__To be done__.
Quote the listing below word for word, from the line with "This screenshot has width=364, height=1568." to the line with "Action: pos(182,753)", and include both of those lines. Leave the pictures out of your answer.

__Exercise data__.
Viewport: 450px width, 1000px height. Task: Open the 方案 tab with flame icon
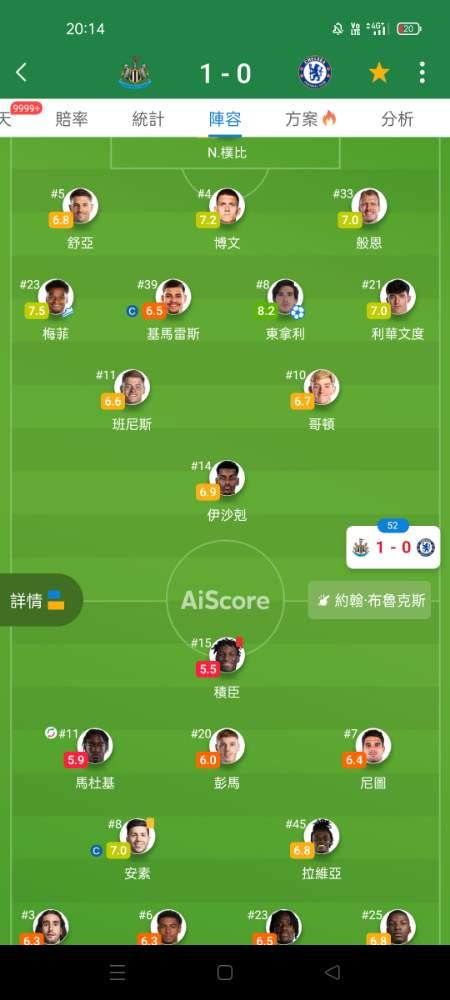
...
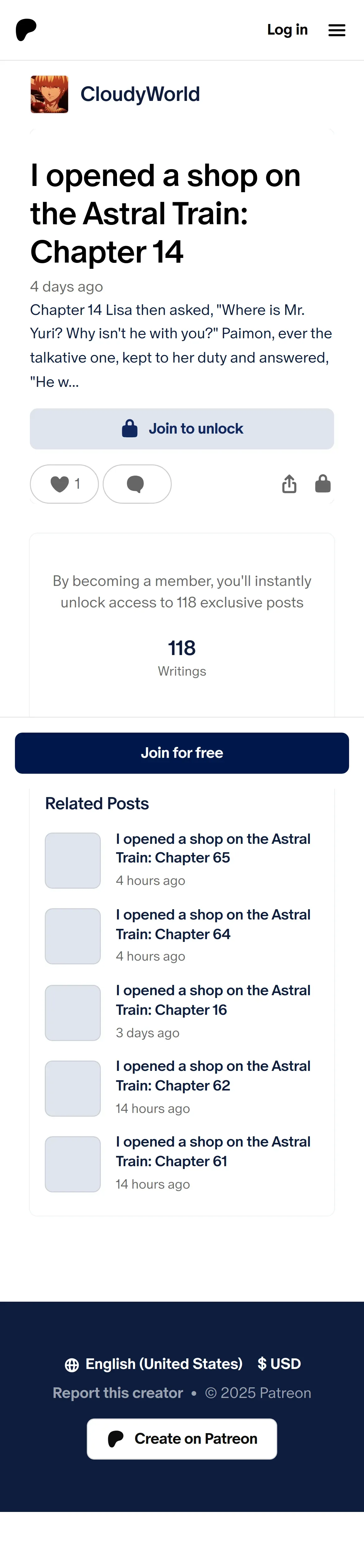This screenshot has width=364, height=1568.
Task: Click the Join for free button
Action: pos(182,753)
...
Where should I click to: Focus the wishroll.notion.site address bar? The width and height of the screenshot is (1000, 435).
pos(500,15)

__Correct response__.
This screenshot has width=364, height=1568.
Task: Click the Join for free button
Action: pos(182,753)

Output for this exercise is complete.